## Task instructions
Put everything in the data from the line containing "Task: Focus the withdraw amount input field" down through the line containing "Action: tap(180, 326)", both included, into a Markdown table with columns No. and Text, one numbered row per line and blank lines skipped. Leave the pictures out of the table.

## Material shown
__________

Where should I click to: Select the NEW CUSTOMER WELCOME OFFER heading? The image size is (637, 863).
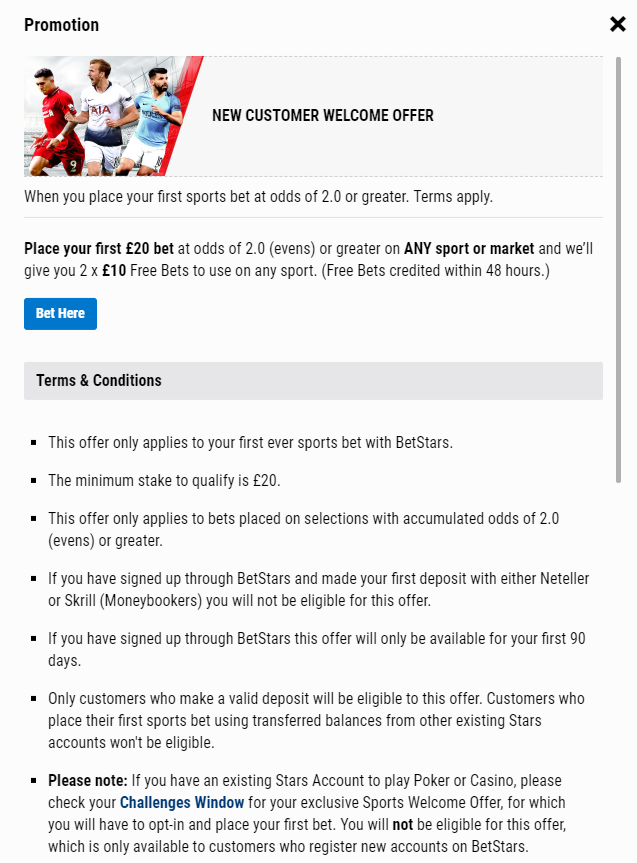click(323, 116)
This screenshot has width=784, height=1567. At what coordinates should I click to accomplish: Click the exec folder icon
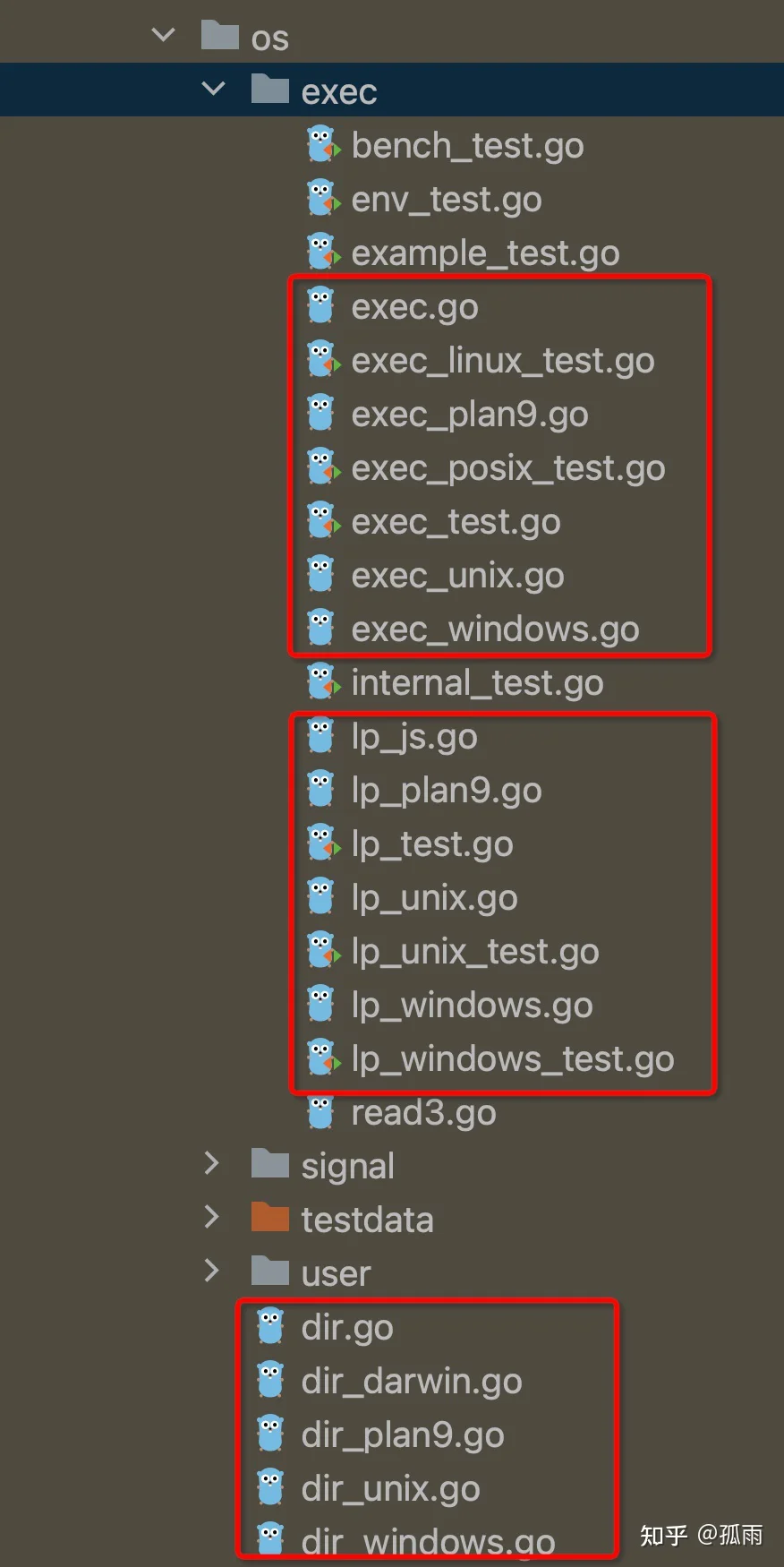[x=269, y=90]
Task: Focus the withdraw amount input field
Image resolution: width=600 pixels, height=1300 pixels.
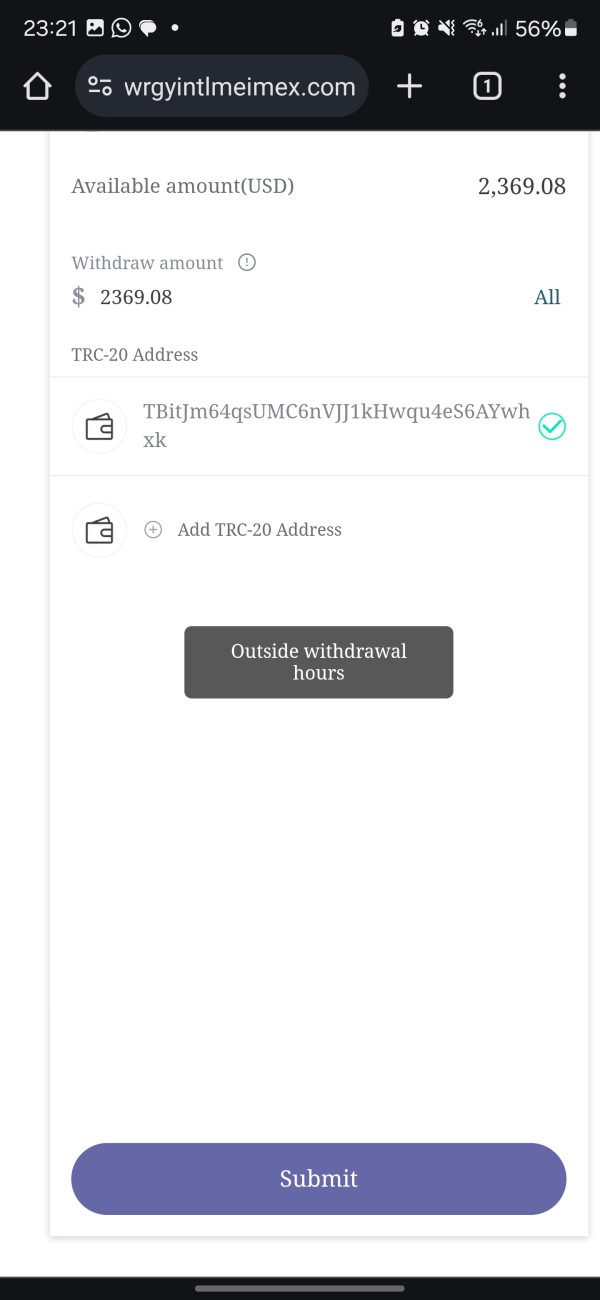Action: [300, 297]

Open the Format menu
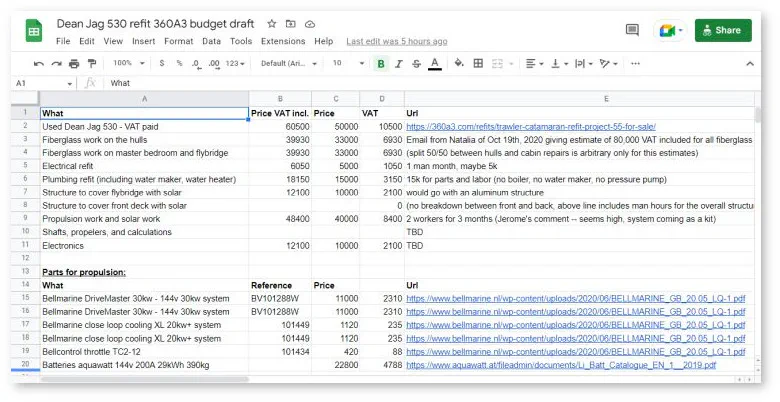(178, 41)
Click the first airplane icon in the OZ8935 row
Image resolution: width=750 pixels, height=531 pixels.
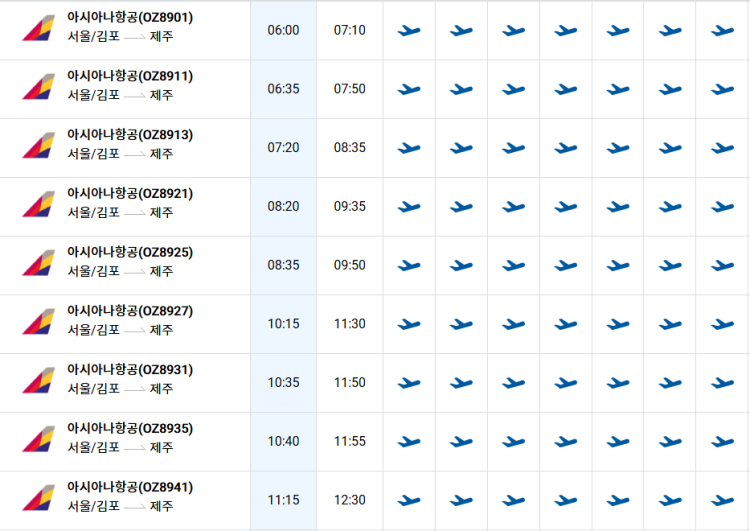409,442
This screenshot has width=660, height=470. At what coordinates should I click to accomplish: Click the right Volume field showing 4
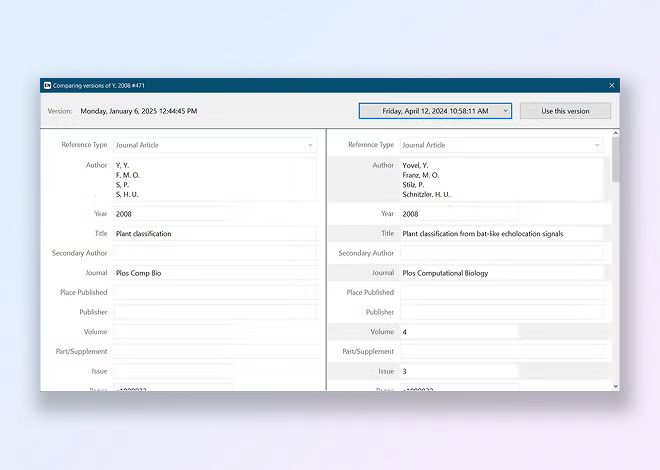[x=460, y=332]
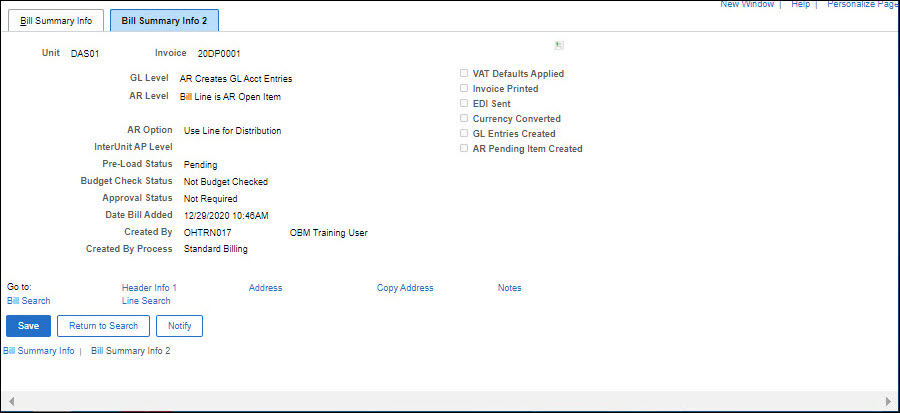Viewport: 900px width, 413px height.
Task: Click the Notify button
Action: tap(180, 326)
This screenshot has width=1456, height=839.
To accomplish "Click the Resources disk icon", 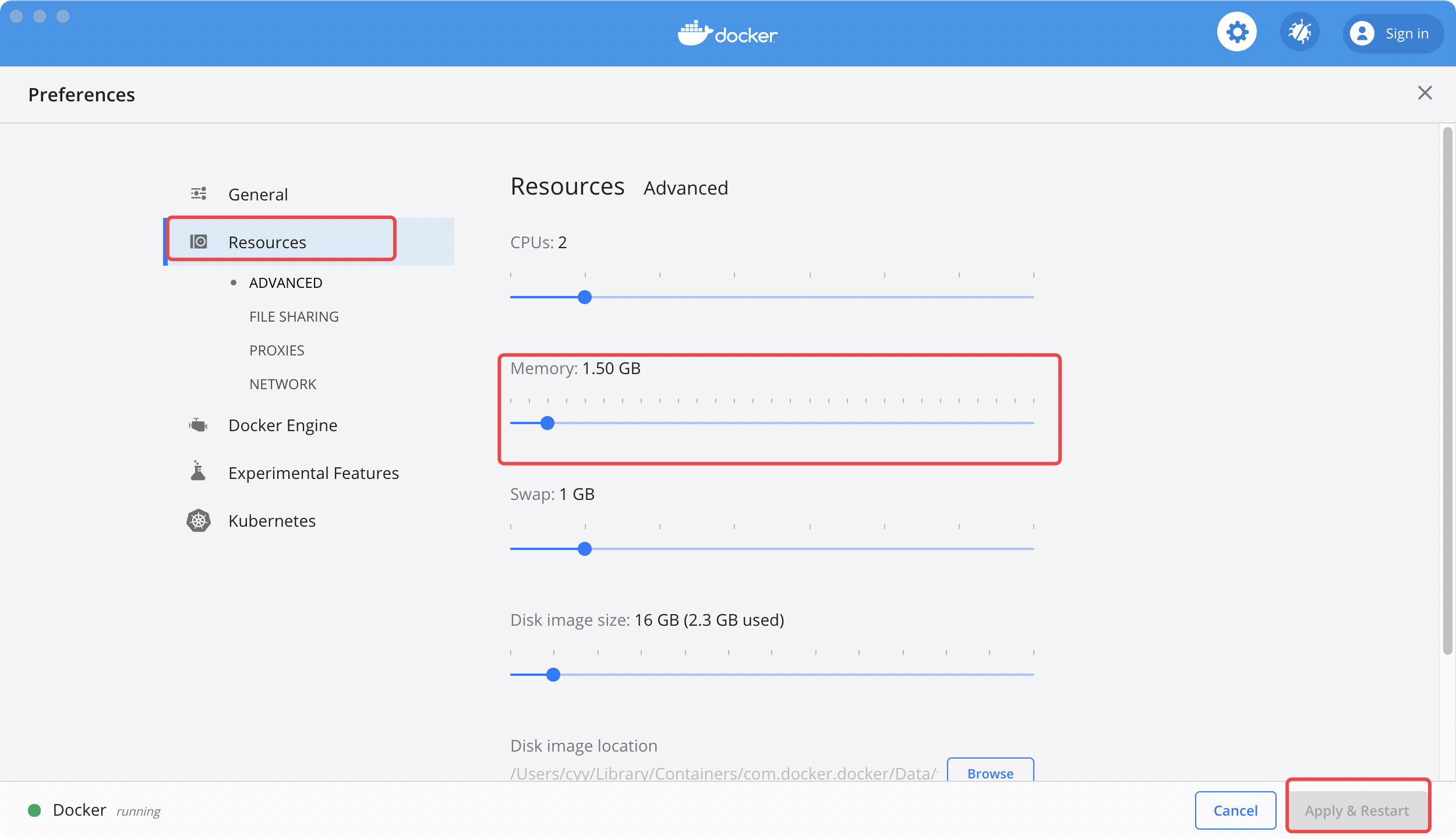I will click(199, 241).
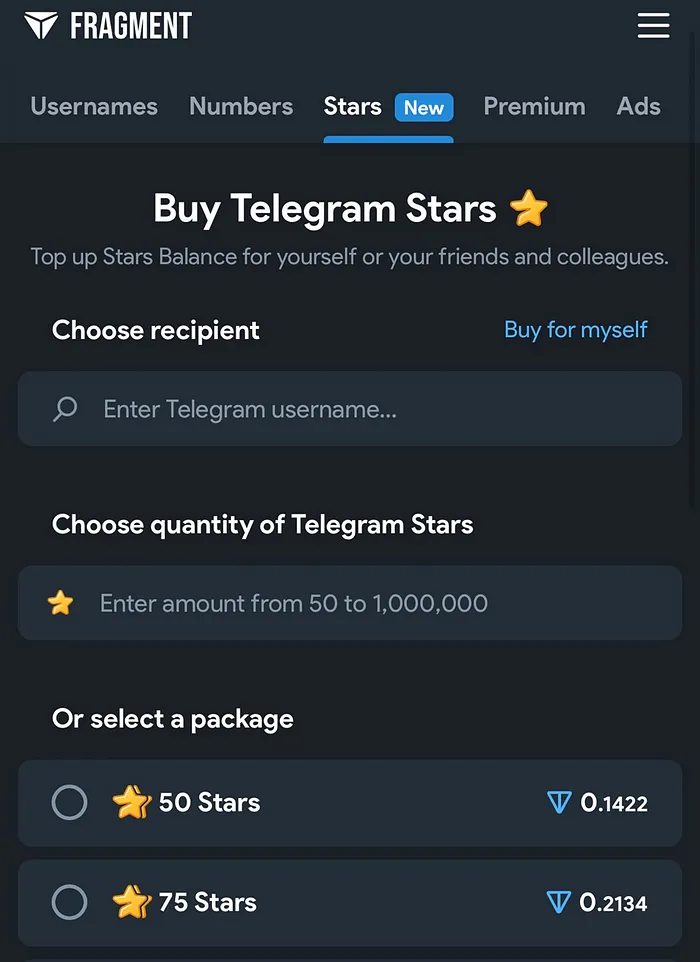Select the 50 Stars radio button
Viewport: 700px width, 962px height.
(69, 802)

__________

## Solution to the exercise
| No. | Text |
|---|---|
| 1 | Task: Focus the withdraw amount input field |
| 2 | Image resolution: width=600 pixels, height=1300 pixels. |
| 3 | Action: [300, 297] |
| 4 | Open the Format menu |
| 5 | (178, 41) |
| 6 | Click the first airplane icon in the OZ8935 row |
| 7 | Image resolution: width=750 pixels, height=531 pixels. |
| 8 | 409,442 |
| 9 | This screenshot has width=660, height=470. At what coordinates should I click to accomplish: Click the right Volume field showing 4 |
| 10 | [x=460, y=332] |
| 11 | Viewport: 900px width, 413px height. |
| 12 | Task: Click the Notify button |
| 13 | Action: tap(180, 326) |